Systematic reviewers and academic researchers doing large-scale evidence synthesis get the most out of it. The automated screening and extraction tools directly address the most time-consuming parts of their work. Graduate students doing dissertation research benefit from the semantic search, but the paywalled PDF upload and tight free tier limits mean it's a harder sell unless their institution covers the cost.

Two stand out. First, search accuracy isn't reliable enough to use without verification: it occasionally misses relevant papers and returns false positives, which is a serious problem if you're doing a systematic review that needs to be defensible. Second, very recent papers and preprints aren't reliably indexed, so if your field moves fast, you'll still need supplementary searches elsewhere. Customer support is limited to async channels, which creates problems when you hit a methodological question mid-review.

Consensus is better for quick yes/no questions about the state of evidence on a topic, with a cleaner interface for non-expert users. Elicit is better when you need to do actual structured work: data extraction tables, systematic screening, custom columns, and batch processing of hundreds of papers. If you're writing a dissertation or systematic review and need to extract structured data across many papers, use Elicit. If you want a fast answer to a research question without building a full review, Consensus is quicker.

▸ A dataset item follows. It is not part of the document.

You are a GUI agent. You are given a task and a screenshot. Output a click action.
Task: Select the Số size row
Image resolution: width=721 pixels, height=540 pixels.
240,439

Not as your only search source. Systematic reviewers using Elicit should treat it as one layer in a multi-database search strategy, not a replacement for PubMed, EMBASE, or Cochrane. The search accuracy inconsistencies are enough of a concern that any published review using Elicit alone would face legitimate methodological criticism. Use it to speed up screening and extraction once you've run your primary searches, not to replace them.